- _Data for this exercise_:
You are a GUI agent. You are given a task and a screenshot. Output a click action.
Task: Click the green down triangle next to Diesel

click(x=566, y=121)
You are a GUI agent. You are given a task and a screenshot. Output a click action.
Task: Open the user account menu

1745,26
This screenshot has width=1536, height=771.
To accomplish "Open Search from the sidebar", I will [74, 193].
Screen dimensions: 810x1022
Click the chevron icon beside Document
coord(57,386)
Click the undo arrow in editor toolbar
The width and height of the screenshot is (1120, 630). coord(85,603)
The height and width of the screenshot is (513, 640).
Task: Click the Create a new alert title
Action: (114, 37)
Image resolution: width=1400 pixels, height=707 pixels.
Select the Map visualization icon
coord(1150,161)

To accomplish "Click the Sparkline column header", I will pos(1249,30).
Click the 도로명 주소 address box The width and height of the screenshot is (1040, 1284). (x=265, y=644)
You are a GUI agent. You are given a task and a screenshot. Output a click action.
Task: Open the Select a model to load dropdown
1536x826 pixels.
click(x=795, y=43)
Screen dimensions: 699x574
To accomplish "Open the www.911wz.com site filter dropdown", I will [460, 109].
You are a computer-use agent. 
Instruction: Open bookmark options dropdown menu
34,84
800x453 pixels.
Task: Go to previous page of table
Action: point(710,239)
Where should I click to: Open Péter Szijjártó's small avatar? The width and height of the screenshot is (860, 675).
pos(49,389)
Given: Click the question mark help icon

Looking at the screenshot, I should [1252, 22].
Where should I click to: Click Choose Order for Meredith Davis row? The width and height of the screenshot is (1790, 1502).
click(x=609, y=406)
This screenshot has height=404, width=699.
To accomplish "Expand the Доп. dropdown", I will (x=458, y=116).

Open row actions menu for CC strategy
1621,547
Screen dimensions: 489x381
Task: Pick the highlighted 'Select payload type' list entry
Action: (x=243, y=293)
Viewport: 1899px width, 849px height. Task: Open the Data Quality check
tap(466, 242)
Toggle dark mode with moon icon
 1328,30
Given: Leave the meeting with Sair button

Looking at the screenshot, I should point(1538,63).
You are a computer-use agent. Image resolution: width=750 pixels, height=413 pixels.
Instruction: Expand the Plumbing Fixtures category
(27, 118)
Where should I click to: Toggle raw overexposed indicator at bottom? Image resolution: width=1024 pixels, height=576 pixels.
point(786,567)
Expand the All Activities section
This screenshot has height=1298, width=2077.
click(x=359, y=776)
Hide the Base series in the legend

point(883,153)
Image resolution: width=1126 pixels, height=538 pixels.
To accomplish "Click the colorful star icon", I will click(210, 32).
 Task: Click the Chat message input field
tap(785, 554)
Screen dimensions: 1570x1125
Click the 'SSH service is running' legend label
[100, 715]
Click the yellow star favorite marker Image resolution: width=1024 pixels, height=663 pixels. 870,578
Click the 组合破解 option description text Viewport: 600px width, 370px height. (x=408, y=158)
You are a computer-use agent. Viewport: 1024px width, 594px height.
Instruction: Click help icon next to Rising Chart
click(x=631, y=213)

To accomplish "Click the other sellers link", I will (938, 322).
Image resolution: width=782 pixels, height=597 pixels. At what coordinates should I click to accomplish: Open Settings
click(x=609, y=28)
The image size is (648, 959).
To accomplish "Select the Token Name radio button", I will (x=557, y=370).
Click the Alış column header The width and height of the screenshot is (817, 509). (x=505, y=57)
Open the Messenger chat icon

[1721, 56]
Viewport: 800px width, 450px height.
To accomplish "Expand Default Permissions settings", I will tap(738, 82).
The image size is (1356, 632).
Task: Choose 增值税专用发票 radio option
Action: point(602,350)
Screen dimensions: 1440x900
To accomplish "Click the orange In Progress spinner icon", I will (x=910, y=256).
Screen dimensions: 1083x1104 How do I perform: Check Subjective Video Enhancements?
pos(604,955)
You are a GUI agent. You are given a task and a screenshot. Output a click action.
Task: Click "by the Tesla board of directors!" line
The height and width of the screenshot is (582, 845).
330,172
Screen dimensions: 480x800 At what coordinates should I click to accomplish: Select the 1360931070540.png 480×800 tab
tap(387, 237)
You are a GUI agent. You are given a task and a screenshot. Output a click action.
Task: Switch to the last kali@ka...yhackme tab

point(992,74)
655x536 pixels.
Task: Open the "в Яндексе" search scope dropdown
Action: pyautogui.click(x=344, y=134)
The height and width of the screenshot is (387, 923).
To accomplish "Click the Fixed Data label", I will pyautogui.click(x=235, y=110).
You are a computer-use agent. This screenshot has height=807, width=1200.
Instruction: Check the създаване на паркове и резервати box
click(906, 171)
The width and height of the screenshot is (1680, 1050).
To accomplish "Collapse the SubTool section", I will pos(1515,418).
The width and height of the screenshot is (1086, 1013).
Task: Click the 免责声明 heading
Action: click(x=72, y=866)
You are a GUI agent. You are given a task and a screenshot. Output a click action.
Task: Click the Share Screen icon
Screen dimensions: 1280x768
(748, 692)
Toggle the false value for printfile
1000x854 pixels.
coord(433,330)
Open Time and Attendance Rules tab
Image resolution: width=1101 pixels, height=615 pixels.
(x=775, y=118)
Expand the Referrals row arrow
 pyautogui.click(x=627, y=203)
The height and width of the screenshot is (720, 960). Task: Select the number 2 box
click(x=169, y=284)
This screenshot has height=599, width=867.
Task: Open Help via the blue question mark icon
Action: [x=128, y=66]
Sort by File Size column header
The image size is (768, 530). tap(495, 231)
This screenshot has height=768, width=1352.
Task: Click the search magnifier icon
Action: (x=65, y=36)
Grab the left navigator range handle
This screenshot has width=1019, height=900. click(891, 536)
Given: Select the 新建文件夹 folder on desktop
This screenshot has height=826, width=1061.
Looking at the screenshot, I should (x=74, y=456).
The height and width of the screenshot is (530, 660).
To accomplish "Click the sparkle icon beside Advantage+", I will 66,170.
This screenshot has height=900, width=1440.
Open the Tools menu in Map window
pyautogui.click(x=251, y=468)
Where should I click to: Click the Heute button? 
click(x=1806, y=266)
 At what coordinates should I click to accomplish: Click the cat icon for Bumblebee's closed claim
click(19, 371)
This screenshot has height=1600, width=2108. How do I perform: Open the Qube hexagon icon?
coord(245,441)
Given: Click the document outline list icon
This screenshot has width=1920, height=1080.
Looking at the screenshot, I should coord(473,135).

- _Your assignment_:
What belongs in the answer is each line from the listing above that contains "computer".

- _Answer to the exercise_:
You are a computer-use agent. 
You are a computer-use agent. Image resolution: width=750 pixels, height=413 pixels.
You are a computer-use agent. Viewport: 1024px width, 594px height.
You are a computer-use agent. This screenshot has height=807, width=1200.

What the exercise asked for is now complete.